An investigation is reportedly underway over claims made recently on a local radio phone-in show about the headteacher of the Lycée Franco-Qatarien Voltaire, Jean-Pierre Debaere.
On the program, a woman who called herself Umm Ahmad said she was the mother of a student at the school, and said she had been told that during a meeting at the school, Debaere said: “Qatari students are like garbage bags, I can throw in them anything I want, teach them whatever I want.”
A representative of the school told Doha News: “We are not allowed to speak about this.”
The French Embassy in Qatar also declined to make any statement about the allegations, which have not been independently substantiated.
Islam and terrorism
During her comments on the Arabic program Watani al habib (“my beloved homeland”), which can be heard here, Umm Ahmad said she was told of the comments by people who had attended the meeting.
She also claimed that after the November Paris attacks by gunmen, the principal gathered all the students and made them stand for a moment of silence, and then told them that “Islam is terrorism.”
Finally, she said that Debaere has “repeatedly” said “face-veiled Qatari women are like black post boxes that one can’t make out anything from.”

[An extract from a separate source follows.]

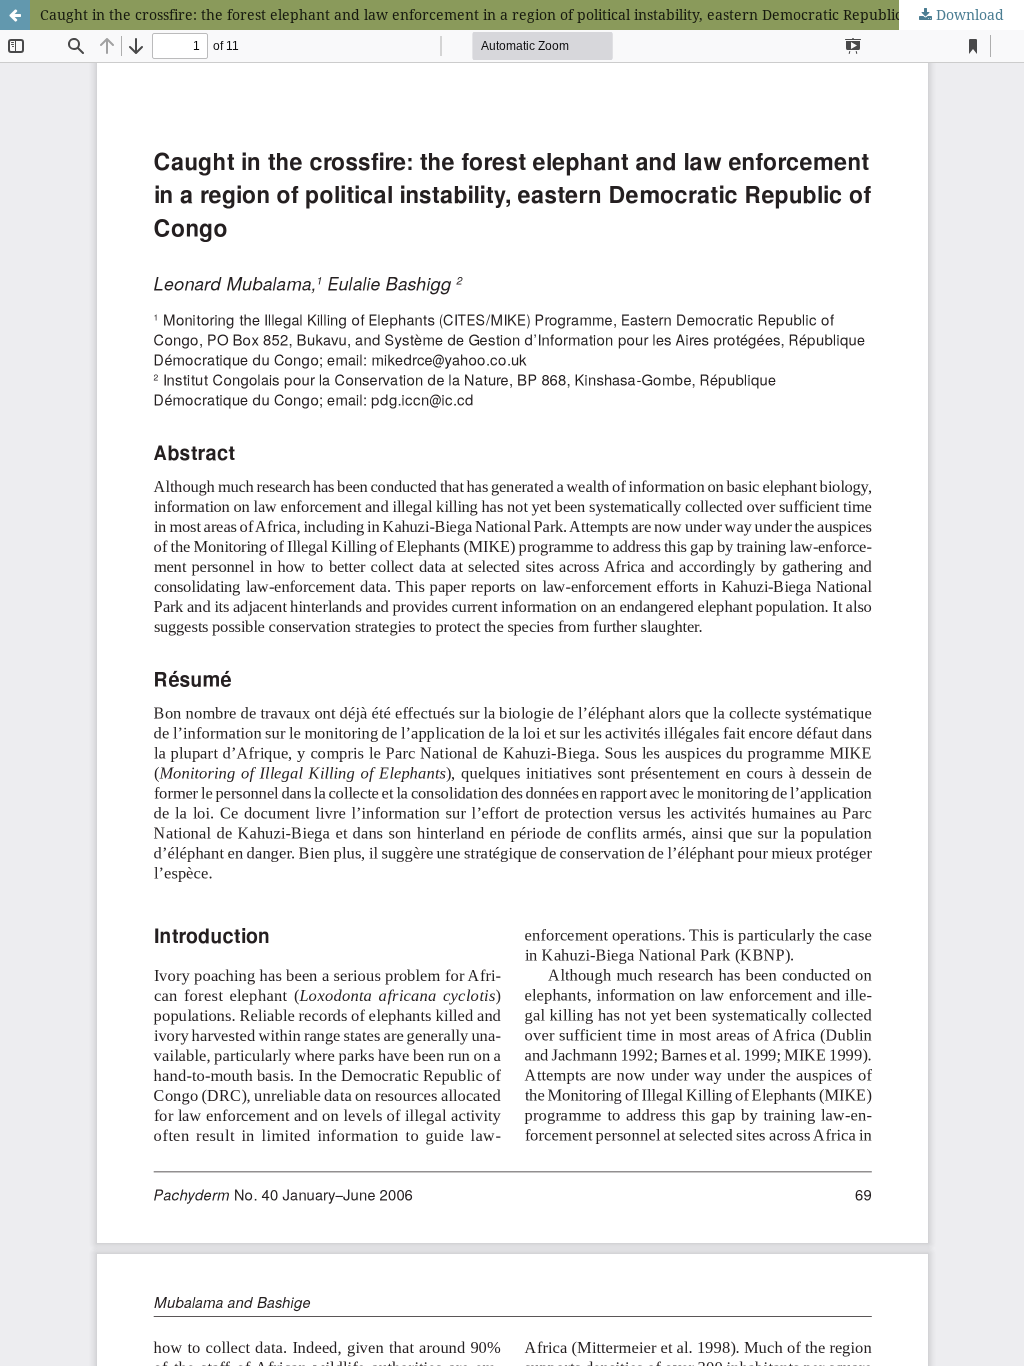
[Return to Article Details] (15, 15)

The private school, which has nearly 1,500 students across its three sites in West Bay, Al Waab and on Salwa Road, was established in 2007.
Its first campus was inagurated by then-French President Nicholas Sarkozy and Sheikh Tamim bin Hamad Al Thani in early 2008.
Qatar’s Ministry of Education and Higher Education has not made any official comment about the claims.
However, on Twitter, Education Minister Dr. Mohammad bin Abdul Wahed Al-Hammadi warned against jumping to conclusions:
أُمِرنا أن نتبين قبل أن نصيب قوماً بجهالة، ومن العيب أن نسئ للناس بناءاً على خبر لم نتثبت من صدقه قد تكون له دوافعه
— د محمد الحمادي (@M_Alhamadi_PhD) February 21, 2016
Translation: “We have been ordered (by God in the Quran) that we cannot accuse people without firm knowledge.”
Many on social media however have called for an investigation into the comments.
Translation: “Whatever his (the principal’s) motives were, he has to respect the people and their religion in the country where he lives and to respect the position he has.”
Translation: “We hope that matter would be cleared and if indeed he said what had been alleged, we trust that necessary procedures would be followed. If it turns out to be a rumor, then the person who started (it) has to be punished.”
This is not the first time the school has gotten caught up in controversy.
In 2010, its then-head headteacher Jean-Pierre Brosse was recalled after Qatar’s public prosecutor complained about textbooks that referred to the history of Christianity and France’s wine production, along with a picture of a naked woman in a science manual, Radio France Internationale (RFI) reported.
His successor Franck Choinard also left just two years later amid controversy.
At the time, Al Raya reported that parents had also complained the school syllabus included geography and history lessons that included Christianity in the Middle Ages, which violated regulations that lessons should be in alignment with Islamic values and Qatari norms.
However, the school states on its website that it “attaches importance to the teaching of history and Qatari culture. Religious instruction in Arabic, mandatory for Qatari students from the Kindergarten class, is optional for non-Qatari Muslim students. All levels (kindergarten through second) are approved by the Ministry of Education.”